Feta and Sundried Tomatoes Scones, Zucchini and Feta Cheese scones, and Sunflower seeds with Herbes de Provence

What I eat when I have the Quinoa, Legumes and Veggies Cream ? Scones....

These types of bread are easy, fast, savoury, and accepts any kind of flavour (leftover) we want to add.
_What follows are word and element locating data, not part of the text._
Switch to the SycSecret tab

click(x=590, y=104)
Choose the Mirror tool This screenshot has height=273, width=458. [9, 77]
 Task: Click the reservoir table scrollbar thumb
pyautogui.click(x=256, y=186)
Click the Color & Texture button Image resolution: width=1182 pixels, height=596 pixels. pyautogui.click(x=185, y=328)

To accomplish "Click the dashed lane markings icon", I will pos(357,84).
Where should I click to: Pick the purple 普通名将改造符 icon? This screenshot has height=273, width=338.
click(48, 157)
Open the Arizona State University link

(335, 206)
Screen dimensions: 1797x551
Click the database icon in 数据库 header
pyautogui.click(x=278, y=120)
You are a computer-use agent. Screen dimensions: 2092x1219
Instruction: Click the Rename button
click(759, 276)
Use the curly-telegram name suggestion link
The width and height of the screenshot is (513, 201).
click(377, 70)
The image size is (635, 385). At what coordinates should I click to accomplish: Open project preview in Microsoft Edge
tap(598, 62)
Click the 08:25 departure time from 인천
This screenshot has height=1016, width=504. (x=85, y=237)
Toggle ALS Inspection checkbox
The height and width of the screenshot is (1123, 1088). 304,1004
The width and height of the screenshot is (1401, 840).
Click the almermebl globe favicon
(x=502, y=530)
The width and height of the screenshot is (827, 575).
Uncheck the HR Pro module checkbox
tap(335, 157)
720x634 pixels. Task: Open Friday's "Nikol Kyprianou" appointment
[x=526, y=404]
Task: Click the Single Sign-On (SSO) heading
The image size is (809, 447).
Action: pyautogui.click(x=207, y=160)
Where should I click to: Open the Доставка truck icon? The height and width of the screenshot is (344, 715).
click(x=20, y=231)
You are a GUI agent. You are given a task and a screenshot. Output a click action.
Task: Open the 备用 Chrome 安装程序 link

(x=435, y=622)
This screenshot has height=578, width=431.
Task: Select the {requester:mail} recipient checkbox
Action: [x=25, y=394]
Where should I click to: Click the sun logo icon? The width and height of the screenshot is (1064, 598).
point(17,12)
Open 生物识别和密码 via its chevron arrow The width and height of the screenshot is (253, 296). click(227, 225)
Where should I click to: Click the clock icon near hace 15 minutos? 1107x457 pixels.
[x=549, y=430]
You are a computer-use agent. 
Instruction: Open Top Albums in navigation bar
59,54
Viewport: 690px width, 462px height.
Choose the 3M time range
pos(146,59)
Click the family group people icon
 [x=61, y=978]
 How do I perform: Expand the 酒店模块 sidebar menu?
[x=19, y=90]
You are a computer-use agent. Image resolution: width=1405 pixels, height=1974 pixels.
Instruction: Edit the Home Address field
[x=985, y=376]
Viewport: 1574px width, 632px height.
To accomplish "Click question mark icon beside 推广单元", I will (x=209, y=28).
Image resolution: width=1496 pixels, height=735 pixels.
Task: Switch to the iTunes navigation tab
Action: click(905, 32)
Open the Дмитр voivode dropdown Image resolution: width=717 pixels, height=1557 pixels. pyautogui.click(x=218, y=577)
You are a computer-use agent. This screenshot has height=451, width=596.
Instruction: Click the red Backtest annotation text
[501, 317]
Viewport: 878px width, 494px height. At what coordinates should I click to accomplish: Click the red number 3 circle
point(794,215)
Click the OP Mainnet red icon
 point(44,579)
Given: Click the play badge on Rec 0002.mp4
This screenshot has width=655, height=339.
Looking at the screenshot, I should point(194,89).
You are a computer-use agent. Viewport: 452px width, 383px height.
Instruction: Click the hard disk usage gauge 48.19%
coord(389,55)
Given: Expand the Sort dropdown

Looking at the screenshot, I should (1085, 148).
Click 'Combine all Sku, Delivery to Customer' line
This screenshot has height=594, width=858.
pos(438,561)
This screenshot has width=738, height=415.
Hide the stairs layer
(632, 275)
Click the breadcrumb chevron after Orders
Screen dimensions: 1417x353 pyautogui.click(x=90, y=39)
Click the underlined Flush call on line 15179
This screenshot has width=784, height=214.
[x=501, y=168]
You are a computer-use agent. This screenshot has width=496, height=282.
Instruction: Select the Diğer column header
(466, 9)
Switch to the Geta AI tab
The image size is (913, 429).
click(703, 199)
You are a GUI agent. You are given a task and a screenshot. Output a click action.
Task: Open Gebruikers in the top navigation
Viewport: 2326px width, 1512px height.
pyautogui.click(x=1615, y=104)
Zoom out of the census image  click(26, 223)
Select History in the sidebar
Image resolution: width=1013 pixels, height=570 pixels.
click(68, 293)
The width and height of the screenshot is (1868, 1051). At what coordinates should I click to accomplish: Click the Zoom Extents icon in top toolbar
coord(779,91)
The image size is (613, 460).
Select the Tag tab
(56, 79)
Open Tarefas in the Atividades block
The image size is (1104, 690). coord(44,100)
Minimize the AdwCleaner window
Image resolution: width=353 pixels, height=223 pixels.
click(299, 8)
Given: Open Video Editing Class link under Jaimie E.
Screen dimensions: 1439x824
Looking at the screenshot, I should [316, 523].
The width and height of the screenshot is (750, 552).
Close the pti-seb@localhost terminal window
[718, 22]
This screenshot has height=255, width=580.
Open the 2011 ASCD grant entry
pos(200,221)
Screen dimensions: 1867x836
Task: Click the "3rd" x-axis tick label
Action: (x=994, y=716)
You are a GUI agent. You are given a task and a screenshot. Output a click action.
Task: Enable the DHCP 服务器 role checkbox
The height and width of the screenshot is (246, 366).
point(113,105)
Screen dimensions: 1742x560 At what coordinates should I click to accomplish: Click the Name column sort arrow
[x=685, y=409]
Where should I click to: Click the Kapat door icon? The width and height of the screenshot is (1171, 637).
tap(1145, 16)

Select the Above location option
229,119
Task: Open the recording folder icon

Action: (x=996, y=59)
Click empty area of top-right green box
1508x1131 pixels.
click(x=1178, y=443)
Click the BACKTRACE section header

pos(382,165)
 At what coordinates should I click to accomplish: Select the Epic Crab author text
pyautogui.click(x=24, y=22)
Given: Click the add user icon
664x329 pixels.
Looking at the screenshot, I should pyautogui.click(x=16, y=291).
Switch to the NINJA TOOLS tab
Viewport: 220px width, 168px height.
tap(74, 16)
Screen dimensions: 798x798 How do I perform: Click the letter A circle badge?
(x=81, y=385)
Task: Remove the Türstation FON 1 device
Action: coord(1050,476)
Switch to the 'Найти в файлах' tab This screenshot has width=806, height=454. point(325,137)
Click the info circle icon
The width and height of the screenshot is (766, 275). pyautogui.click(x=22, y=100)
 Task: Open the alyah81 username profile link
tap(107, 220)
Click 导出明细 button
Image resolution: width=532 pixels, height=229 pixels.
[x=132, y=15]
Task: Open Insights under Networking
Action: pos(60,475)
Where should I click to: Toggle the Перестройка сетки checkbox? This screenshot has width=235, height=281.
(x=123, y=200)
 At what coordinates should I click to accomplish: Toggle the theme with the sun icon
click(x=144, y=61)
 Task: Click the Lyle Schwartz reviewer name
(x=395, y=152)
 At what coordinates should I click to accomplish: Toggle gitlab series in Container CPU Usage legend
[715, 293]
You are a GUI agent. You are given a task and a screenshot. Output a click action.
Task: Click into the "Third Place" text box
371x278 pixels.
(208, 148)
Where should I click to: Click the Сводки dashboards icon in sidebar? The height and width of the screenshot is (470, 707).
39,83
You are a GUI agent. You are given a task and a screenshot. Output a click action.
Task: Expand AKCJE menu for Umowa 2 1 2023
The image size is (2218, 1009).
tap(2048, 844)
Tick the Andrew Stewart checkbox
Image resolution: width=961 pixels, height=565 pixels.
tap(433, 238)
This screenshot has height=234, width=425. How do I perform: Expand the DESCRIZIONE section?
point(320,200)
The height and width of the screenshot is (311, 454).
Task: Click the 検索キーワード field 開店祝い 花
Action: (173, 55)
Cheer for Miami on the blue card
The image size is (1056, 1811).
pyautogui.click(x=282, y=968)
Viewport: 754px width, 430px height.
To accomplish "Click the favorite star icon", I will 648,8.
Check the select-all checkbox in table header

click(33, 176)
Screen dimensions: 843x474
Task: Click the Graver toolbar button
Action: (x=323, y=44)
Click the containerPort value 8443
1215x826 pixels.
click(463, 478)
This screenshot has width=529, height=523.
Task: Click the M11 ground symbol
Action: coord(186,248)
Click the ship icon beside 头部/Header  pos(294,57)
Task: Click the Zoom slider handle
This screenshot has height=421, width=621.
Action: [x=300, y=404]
Here is my basic recipe. The first ones have  olives, feta and sundried tomatoes, the second's are with zucchini and feta cheese,  and the last one with sunflower seeds and Herbes de Provence.


400 grams of flour
1/4 teaspoon of salt
65 grams of butter (room temperature)
3 teaspoons of baking powder (or 4 if you want them really big and spongy!)
200-250 ml of milk or buttermilk

For the olives, feta and sundried tomatoes scones

50 grams chopped olives
50 grams chopped and soakek sundried tomatoes
90 grams of feta cheese

For the zucchini and feta cheese

2 zucchinis cooked and chopped
90 grams of feta cheese

Sunflower seeds and Herbes de Provence

30 grams of sunflower seeds 
1 teaspoon of  Herbes de Provence.

Mix the flour, baking powder and salt. Add the butter, and mix it well to have a "sandy" consistency. Incorporate the flavor you wish. Add the liquid until you have a dough that is soft, but not sticky to your hands


On a table with flour, roll it with a pin and make a rectangle

Cut it in squares


In a preheated oven at 425 F or 200C, bake it for 12-15 minutes or until golden brown. Serve it warm with butter along with a soup or salad. ENJOY!

1 comment:

  1. wow these are a perfect breakfast with a pot of freshly brewed tea!